Évoquant les défis du nouveau système électoral guinéen, il a rappelé que « pour la première fois en Guinée, on parle de double scrutin », soulignant que ce changement de mécanisme « a semblé difficile à comprendre pour certains candidats »
Le président de l’ONASUR-E a également lancé un appel à l’apaisement durant toute la période électorale.
« La violence verbale ou physique n’est dictée par aucune démocratie. Une campagne doit être apaisée et basée sur le débat contradictoire », a martelé Sékou Goureissy Condé.

Il a précisé que les superviseurs auront pour mission de « regarder pas à pas, étape par étape, tout le processus électoral » afin de garantir un comportement citoyen et responsable des différents acteurs.
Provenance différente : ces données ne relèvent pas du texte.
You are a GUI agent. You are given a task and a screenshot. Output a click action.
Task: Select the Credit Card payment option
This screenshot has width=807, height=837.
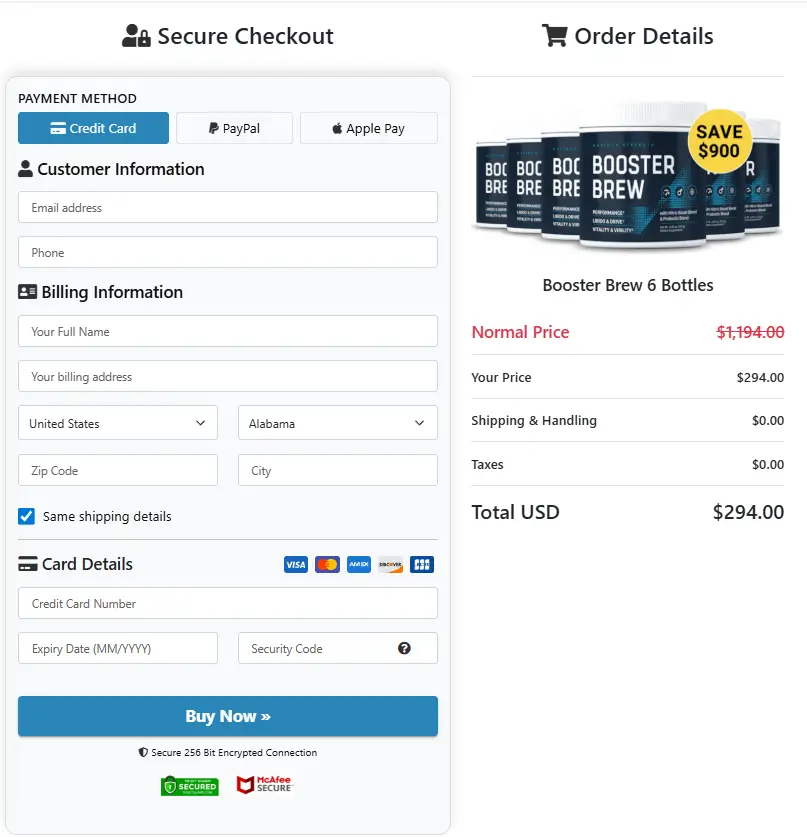(93, 128)
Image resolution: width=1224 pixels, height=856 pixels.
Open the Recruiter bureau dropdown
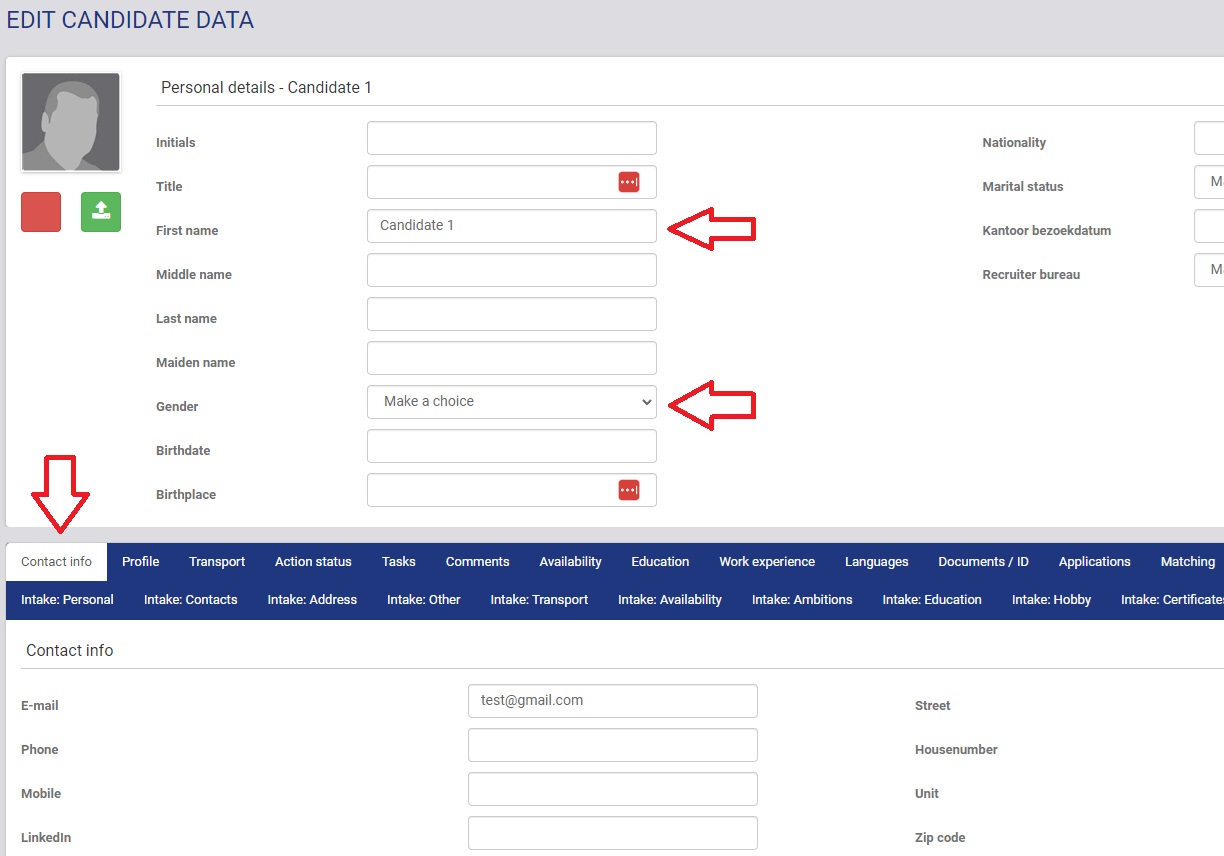(1208, 270)
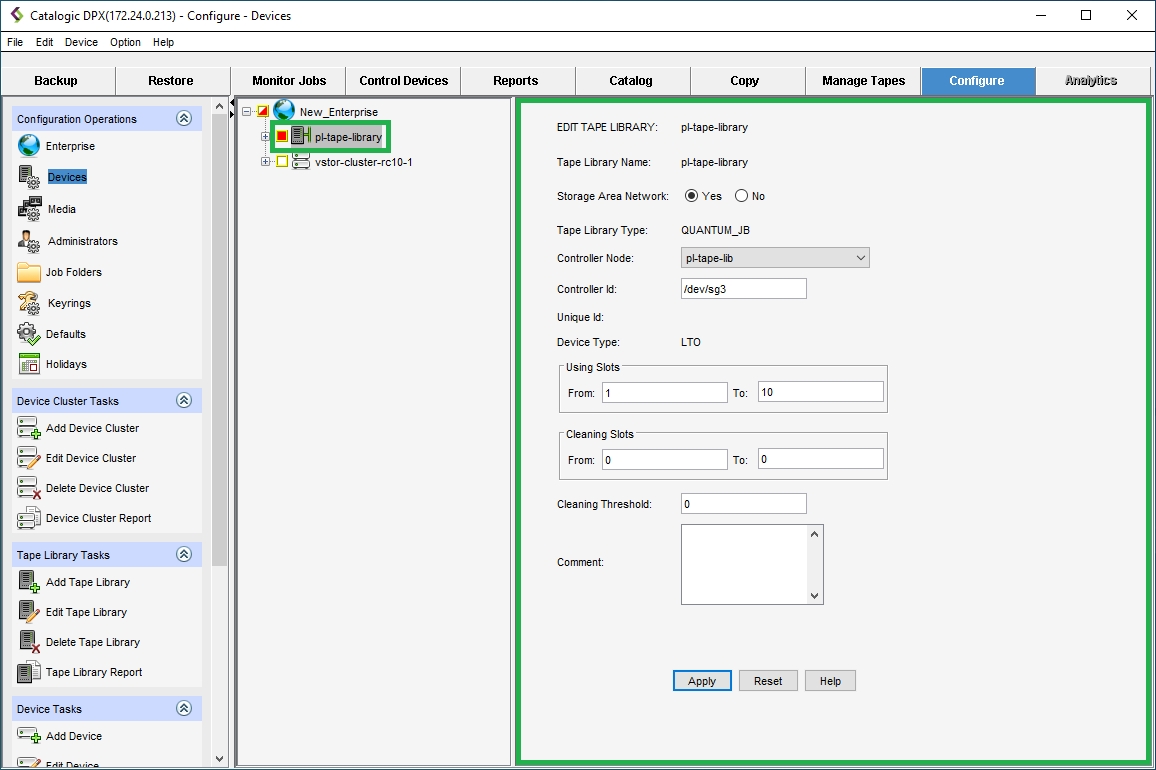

De son côté, l’expert électoral Pathé Dieng a présenté les trois modules de formation élaborés avec l’ONASUR-E.
Le premier porte sur « le contrôle et la supervision des opérations électorales », tandis que le second met l’accent sur la différence entre supervision et observation électorale
« On observe ce qu’on ne connaît pas, mais on supervise ce qu’on connaît. Il faut faire la différence entre les deux », a expliqué l’expert électoral
Le troisième module est consacré à l’utilisation des outils numériques de supervision électorale
« Des tablettes seront utilisées pour permettre aux superviseurs de faire une collecte rapide des données et leur remontée en temps réel », a indiqué Pathé Dieng
À travers cette initiative, l’ONASUR-E entend contribuer à l’organisation d’élections transparentes, crédibles et apaisées en Guinée.